After Grace spoke at its meeting, the School Board 14-1 to advertise for bids on a new building for the Iberville Math, Science and Arts (MSA) Academy-East. The board previously purchased land for the school next to the St. Gabriel Community Center, the temporary site of MSA operations.
Grace told the School Board he has asked state Sen. Rob Marionneaux to file a bill in the upcoming session of the Legislature to begin the process of breaking away from the parish wide system. He said he would go forward with the plan if the board does not move forward with
“I've done this because of the information that I have received from various sources that the school is not going to be built,” Grace said.
Marionneaux has published notices of intent to file the bill for St. Gabriel, as well as a bill to make unspecified changes in the composition of the School Board.
“In East Iberville, we're trying to build a city,” Grace told the board. “In East Iberville, we're losing some people because of the school system...People are moving into Ascension [Parish]. We're attempting to stem that flow.”
The mayor said Superintendent P. Edward Cancienne Jr. met with him and other Eastside officials before voters passed a 39-mill bond issue to finance a construction program and other school improvements. Their vote for the bond issue was predicated on having a new magnet school locate there, he said.

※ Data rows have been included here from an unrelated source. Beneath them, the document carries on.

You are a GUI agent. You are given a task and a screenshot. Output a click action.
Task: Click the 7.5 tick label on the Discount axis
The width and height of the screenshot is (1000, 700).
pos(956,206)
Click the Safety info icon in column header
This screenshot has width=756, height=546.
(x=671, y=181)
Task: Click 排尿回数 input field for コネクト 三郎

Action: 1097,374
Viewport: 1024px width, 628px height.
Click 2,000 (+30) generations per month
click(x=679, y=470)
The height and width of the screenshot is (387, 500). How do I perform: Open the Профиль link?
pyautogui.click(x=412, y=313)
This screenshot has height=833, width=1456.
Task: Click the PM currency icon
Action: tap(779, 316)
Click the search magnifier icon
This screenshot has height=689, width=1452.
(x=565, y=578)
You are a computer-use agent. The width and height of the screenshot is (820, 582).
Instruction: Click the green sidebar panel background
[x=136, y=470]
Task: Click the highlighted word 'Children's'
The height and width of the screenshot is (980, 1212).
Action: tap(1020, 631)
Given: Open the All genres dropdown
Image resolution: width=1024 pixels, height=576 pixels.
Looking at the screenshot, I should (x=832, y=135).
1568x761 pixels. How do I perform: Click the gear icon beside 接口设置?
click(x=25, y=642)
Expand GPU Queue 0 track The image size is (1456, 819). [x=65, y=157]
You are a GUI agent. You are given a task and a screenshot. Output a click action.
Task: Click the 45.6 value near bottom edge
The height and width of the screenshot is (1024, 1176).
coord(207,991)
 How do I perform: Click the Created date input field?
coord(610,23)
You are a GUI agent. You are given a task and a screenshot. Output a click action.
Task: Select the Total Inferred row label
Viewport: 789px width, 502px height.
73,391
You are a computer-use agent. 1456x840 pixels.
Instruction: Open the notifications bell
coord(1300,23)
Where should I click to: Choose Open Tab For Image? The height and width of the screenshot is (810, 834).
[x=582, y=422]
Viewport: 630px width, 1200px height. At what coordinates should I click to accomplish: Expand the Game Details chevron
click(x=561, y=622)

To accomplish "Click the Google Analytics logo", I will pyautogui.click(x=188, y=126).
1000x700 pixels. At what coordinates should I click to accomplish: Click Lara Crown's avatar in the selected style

Cancienne said he had been working with the mayor for two and a half years, and “everything was in good faith.”
When the bond issue was passed, School Board materials indicated $9.6 million would be allocated for the MSA-East building.
Grace said 44 percent of the school children that live in East Iberville do not attend the local school system.
“We feel sure we will be able to capture some of those students,” he said.
Board Member Paul B. Distefano of Plaquemine said he knew there were people who were against spending so much money on the Eastside, but that the superintendent and board members were committed to going forward with the project.
“I'm speaking from my heart,” Distefano said.